→ **Task item**: Your task is to return all of the entries below exactly, leaving out each picture.

[Stored items]
-----

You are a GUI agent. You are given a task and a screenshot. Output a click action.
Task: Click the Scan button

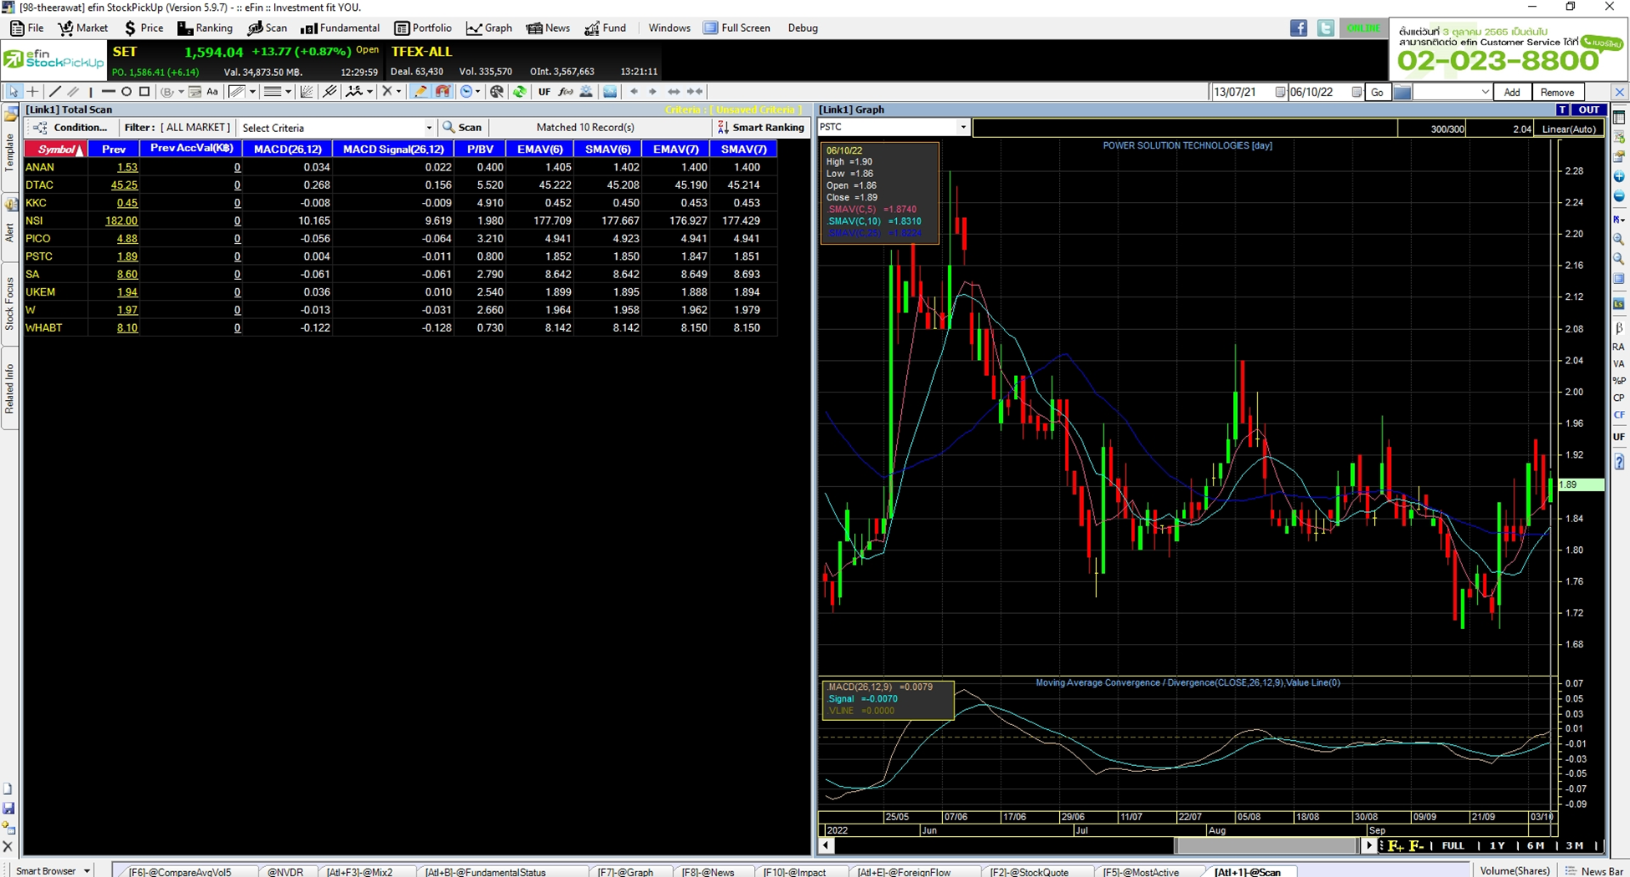(463, 127)
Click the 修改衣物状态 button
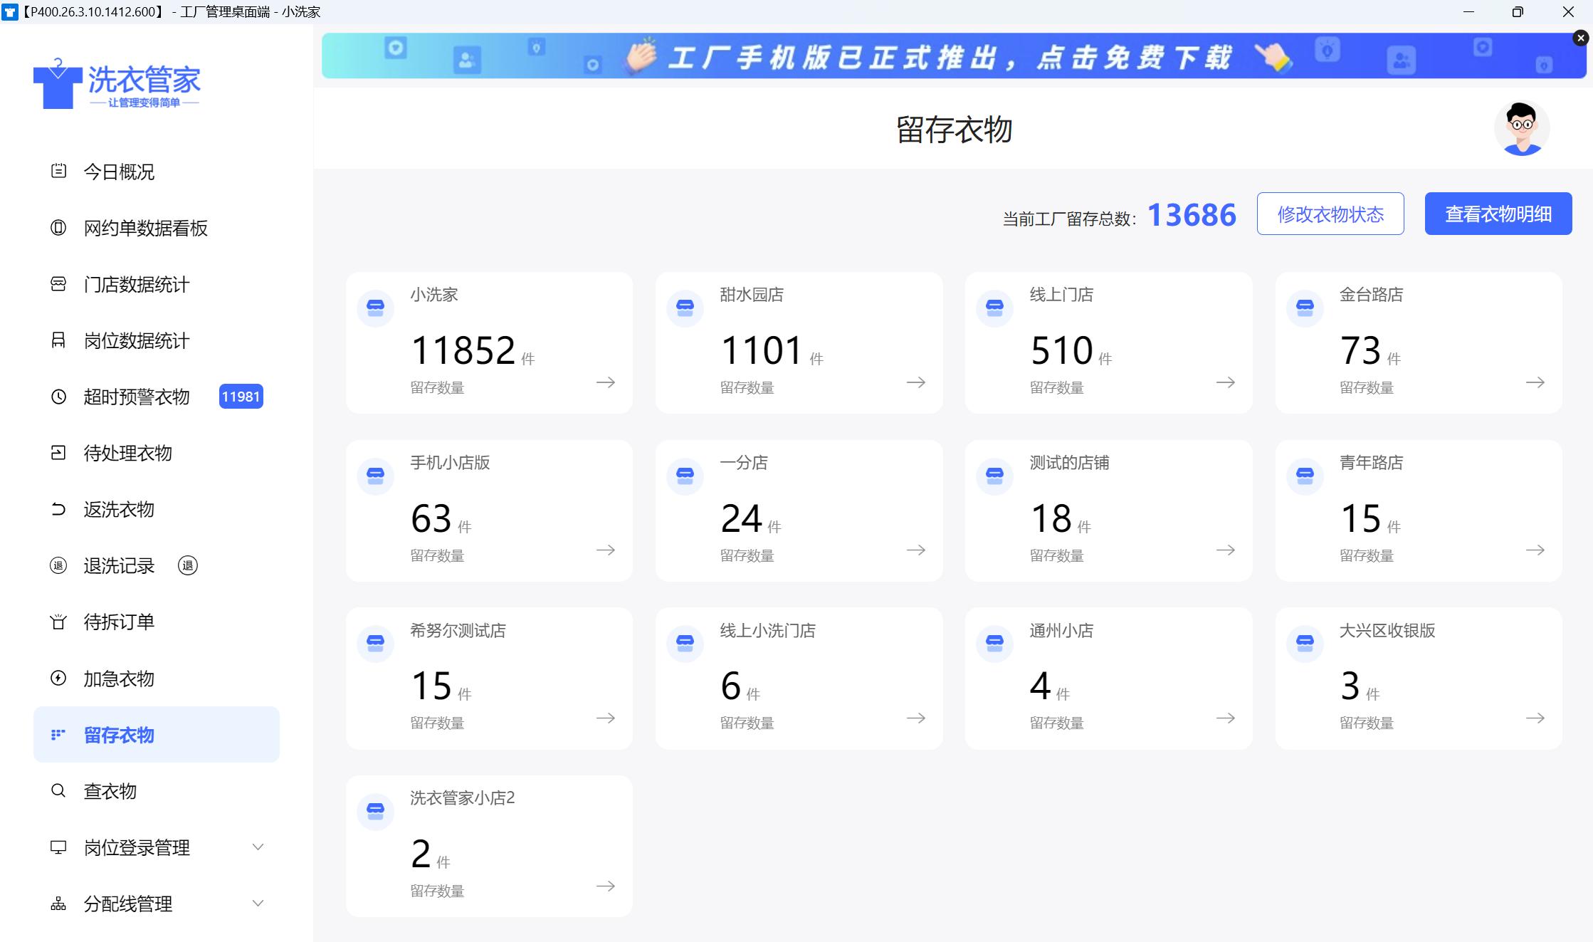 [1330, 214]
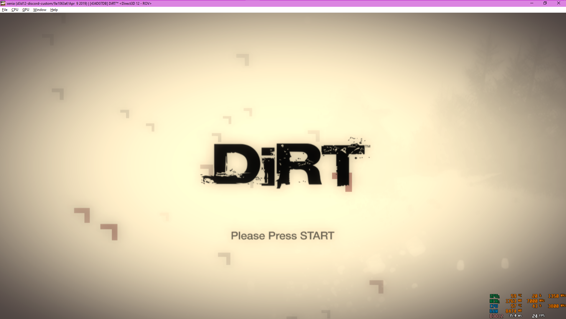Minimize the xenia window
Viewport: 566px width, 319px height.
(532, 3)
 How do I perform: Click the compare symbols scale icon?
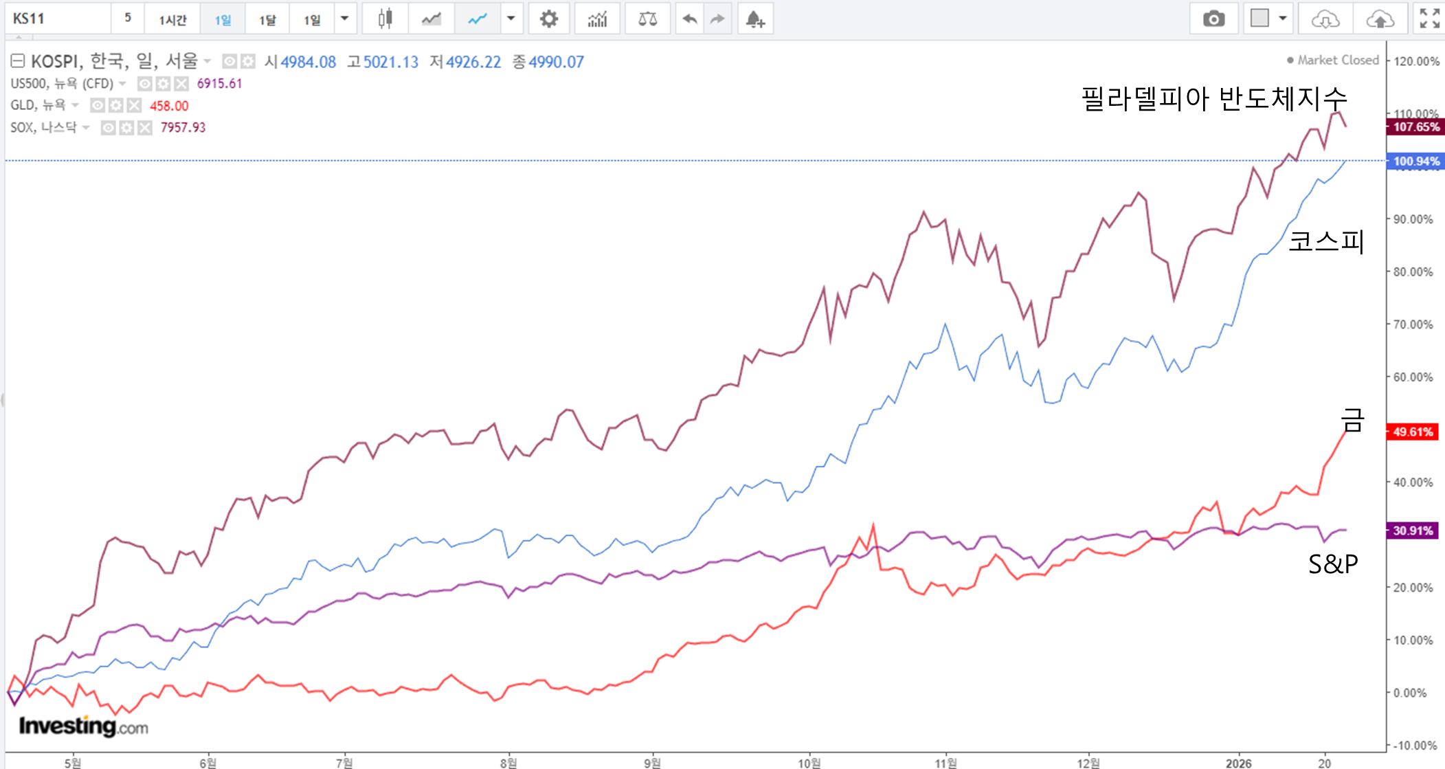pos(647,19)
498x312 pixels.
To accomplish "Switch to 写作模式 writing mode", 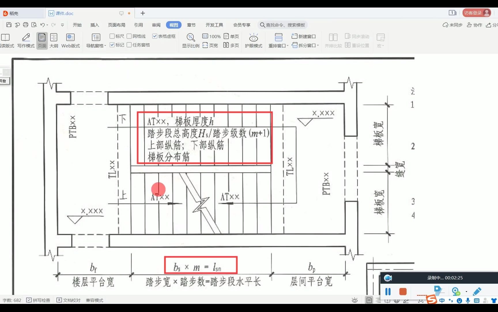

-----

→ **Finished task**:
You are a GUI agent. You are given a task and a screenshot. Output a click action.
Task: Click the Scan button

(463, 127)
Click the 修改衣物状态 button
 [1330, 214]
Minimize the xenia window
Viewport: 566px width, 319px height.
(532, 3)
 How do I perform: Click the compare symbols scale icon?
pos(647,19)
498x312 pixels.
To accomplish "Switch to 写作模式 writing mode", 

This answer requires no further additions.